[liblouis-liblouisxml] Re: Liblouis table header

From: Bert Frees <bertfrees@xxxxxxxxx>
To: liblouis-liblouisxml@xxxxxxxxxxxxx
Date: Tue, 21 Oct 2014 16:45:25 +0200
Michael Whapples writes:

> To me special handling seems a bit like something we should not do, or 
> at least unless we have to.

Hmm, I don't quite agree with you here. I wanted a mechanism that is extensible,
but that doesn't mean we have to make it 100% generic. There's nothing wrong
with a little special handling. There's only a handful of metadata fields that
actually matter anyway and only a part of them need special attention. The goal
is not to be as generic as possible, but to be as simple as possible (especially
for the users and the client applications). And at the same time extensible.

Some reasons for special handling are:

1. "Fuzzy" matching of locales. This is what we discussed before:
   
       #+LOCALE:en-US matches the query "locale:en"
   
   Locales could be automatically normalized, so that underscores and hyphens
   are equivalent:
   
       #+LOCALE:en-US matches the query "locale:en_US"

2. Searching with "special" keys that are not explicitely used in table headers,
   for example "min-xxx" can be used to set a lower boundary on a feature:
   
       #+GRADE:3 matches the query "min-grade:2"
   
   Or, LOCALE could be automatically split into LANGUAGE, COUNTRY and VARIANT:
   
       #+LOCALE:en-US matches the query "country:US"
   
3. For some features you'll want to define a default value (other than
   "unspecified"), and not every feature would have the same default.

> So for the locale example where any locale for a language is acceptable, 
> you could use wild cards (eg. (locale:fr*) which can match fr, fr-FR, 
> fr_CA, etc).

I would like to avoid wildcards if possible. We can bring in all kinds of
generic and powerful stuff such as regexes and glob patterns but for me it's all
overkill. Apart from the locale issue, I don't think wildcards would have much
other use cases.

> However doing locale handling in the application, such as fallback 
> locales (eg. when searching for en_GB, being able to fallback to en) may 
> be the simplest option. The wild card example above would still be 
> needed for giving a general language though (it could get too much to 
> expect applications to do multiple queries for every possible locale for 
> a given language and it may miss one).
>
> I think wildcards solve another issue, whilst reducing special handling. 
> The issue of tags/keywords being handled differently.
>
> Under my plan it would be that keywords are simply keys with no value:
> #+eub:

OK, this could work, although I think it's a bit counter-intuitive. It would
mean that selecting a table with some tag would be semantically the same as
selecting a table with an empty value for some key. More intuitive would be that
in a query, the following are equivalent:

    "(<key>)" == "not (<key>:<default-value>)"

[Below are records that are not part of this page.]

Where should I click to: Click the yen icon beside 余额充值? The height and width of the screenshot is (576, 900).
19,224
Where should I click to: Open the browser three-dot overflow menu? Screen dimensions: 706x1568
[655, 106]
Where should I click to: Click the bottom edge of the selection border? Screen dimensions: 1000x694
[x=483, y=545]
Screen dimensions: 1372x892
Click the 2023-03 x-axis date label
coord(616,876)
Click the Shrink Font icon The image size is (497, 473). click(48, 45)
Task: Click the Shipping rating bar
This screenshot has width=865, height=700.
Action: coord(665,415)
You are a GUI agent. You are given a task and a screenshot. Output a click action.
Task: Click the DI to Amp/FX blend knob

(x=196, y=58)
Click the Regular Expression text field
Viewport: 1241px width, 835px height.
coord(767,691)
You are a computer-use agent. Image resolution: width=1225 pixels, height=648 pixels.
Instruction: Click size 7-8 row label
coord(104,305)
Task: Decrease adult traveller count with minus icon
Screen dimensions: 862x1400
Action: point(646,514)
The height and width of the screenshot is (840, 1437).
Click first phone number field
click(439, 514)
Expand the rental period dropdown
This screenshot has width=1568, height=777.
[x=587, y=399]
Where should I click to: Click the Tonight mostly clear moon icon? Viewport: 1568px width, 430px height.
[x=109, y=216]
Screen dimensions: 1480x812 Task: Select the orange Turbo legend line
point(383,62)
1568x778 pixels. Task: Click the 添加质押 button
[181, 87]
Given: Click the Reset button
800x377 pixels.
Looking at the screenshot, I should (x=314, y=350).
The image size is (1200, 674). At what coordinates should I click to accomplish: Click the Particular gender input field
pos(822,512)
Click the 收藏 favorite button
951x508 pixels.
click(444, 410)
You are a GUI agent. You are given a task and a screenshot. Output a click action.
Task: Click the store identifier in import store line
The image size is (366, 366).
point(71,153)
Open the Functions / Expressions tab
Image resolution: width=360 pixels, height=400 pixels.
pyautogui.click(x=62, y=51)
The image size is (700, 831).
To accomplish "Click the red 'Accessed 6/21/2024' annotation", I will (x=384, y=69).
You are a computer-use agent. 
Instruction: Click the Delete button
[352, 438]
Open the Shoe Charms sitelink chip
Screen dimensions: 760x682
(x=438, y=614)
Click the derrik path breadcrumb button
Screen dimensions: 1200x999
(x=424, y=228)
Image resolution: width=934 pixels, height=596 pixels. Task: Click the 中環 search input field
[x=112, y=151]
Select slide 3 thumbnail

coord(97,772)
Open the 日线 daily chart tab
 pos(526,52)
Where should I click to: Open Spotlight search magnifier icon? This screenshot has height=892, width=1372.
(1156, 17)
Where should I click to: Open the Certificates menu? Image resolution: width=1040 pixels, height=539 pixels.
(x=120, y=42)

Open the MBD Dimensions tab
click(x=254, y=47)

where "not" would be a hypothetical logical NOT, and where the default value
could be anything, not necessarily the empty value (e.g. "false" or "nil" or
"undefined").

> By using wildcards should you want to match all values rather than empty 
> values use a search like (locale:*). OK, that does slightly differ from 
> XPath's attribute handling.
>
> May be there is a question of whether * matches no value, may be it does 
> and may be we need a 1 or more wildcard (IE. +).
>
> I have not worked out a way to make localised values (eg. for 
> pretty-name) not need special handling, but I will give it thought. I 
> would not want pretty-name to be a special case incase there are other 
> keys which need localising in the future.


James Teh writes:

> As I've noted in the past, I'm very much in favour of something like 
> this in principle. I like your proposal. It's probably the most 
> versatile and extensible so far. However, it's always the tricky details 
> that we never quite manage to iron out.
>
> I have two major concerns:
>
> 1. I don't think the concept of grade applies well to all braille codes. 
> For example, grade 1 in English is uncontracted and grade 2 is 
> contracted. I believe there are other languages where grade 1 is 
> actually contracted. I think we need to come up with a concept that 
> applies more universally; e.g. computer braille, uncontracted, 
> contracted, special purpose. Of course, a given code might have more 
> than one table in each category, so the "grade" concept might still be 
> useful, but perhaps not as a primary means of searching.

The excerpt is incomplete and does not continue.